Why You Should care about Native American Land Rights

I am not a Native American, my roots were transplanted here from Africa, but both of us have been thrown into the fire of American oppression. My own oppression has been built into and onto their system of oppression due to the functioning of America as a settler colony. Land stolen without the trading of deeds, through conquest and war, all in the name of a manifest destiny, relegating the descendants of those who taught their grandfathers and great grandfathers how to survive the coldest and harshest winters to mere corners of the land they once roamed. In addition, the same land which was bought and paid for with the blood of 100 million Natives was used to forcibly contain Africans on when the White settler colonialists discovered that the Native Americans could not withstand the long hours in the sun and the harsh labor. Into America and out of Africa they brought human chattel to work this land they did not justifiably obtain, but kept with force while subjugating its former inhabitants to slave quarter accommodations. This is the American legacy I’m certain that they gloss over in textbooks or offhandedly refer to it as the “Trail of Tears” without even so much as an acknowledgement of the brutality involved in the massacre of humans for land rights; a land grab which the American government had no actual basis for other than that these indigenous people were in the way of their assumed destiny.

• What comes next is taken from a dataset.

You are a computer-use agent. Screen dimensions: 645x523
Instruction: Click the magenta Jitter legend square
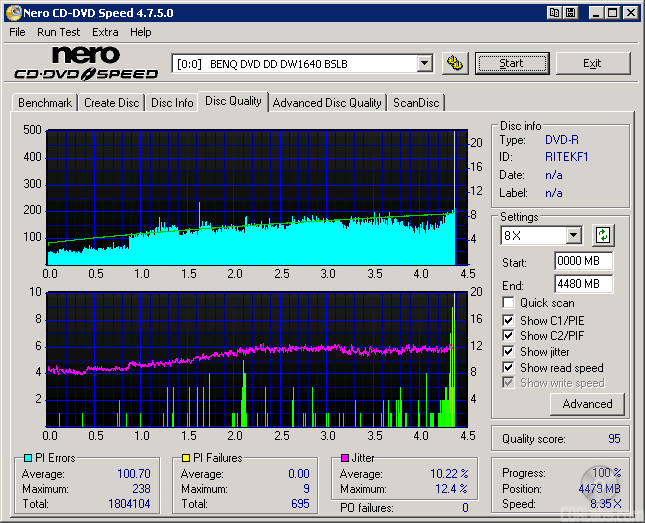pyautogui.click(x=345, y=458)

That was the distant past injustice, today the injustice is that there are many Native American tribes who are not officially recognized and who have unjustly had their most sacred lands stolen from them by the United States government, as if it has not already taken more than enough from the Native population. There are legal disputes in several states brought by the Native tribes, some involve the poisoning of their water supplies by corporations, some involve corruption charges of local tribe governors which can be seen as an offshoot of the poverty in many Native communities, some involve the theft of land which Natives consider sacred and it is here where I wish to pause. America’s government has already stolen land, killed people, and essentially created humane concentration camps for Native Americans, but somehow these injustices are not enough. American politicians want to perpetuate the most heinous slap in the face that they can of these communities, to essentially tell them that their sacred lands are not as important as the National Parks are to the American government. Remember that standoff in Oregon? That land is Native land and it doesn’t even belong to the Bundy bunch that attempted to take over a federal building. That land doesn’t even belong to the federal government. That is Native land which has become a staging ground for White Libertarians, who in a rather ironic twist would not be able to make these claims of government oppression were both they and the government who they fight with not directly responsible for the oppression of the Native Americans.

Now, as oppressed people in America, we understand the police brutality and the over policing and the increasing militarization of these forces that Native Americans face. We share that common oppression. What is less clear to us is the way in which we indirectly have profited from the way that America has operated its settler colonialism. We have access to land, land that was not ours and truthfully is still not ours. We are occupying Native land which was stolen. In truth, we are no better than the American government who stole this land from Natives in the first place. It’s a complicated truth, it’s a messy truth, but it is nonetheless the truth. However, if we are to create a lasting change that will address the massive injustices of both the past and present America then we must understand that a demand for true and real reparations must be paid to both African Americans and Native Americans. Land, political power, autonomy, income levels, ending systemic and structural racism and the occupation and sale of tribal/Native/sacred lands must end. These are not radical demands or demands which shouldn’t be considered seriously when America in general has vastly profited from the enacting of all of these evils over generations while robbing us of both resources and opportunity. There is a debt to be paid, and if America is really seriously interested in ensuring that all of its citizens receive justice, then it must start by restoring equity to those who were most deprived of it during its history. If America is not interested in justice, then it deserves destruction, because you cannot have a country that wants to police the world, but cannot even be trusted to police and rectify its own bloody history.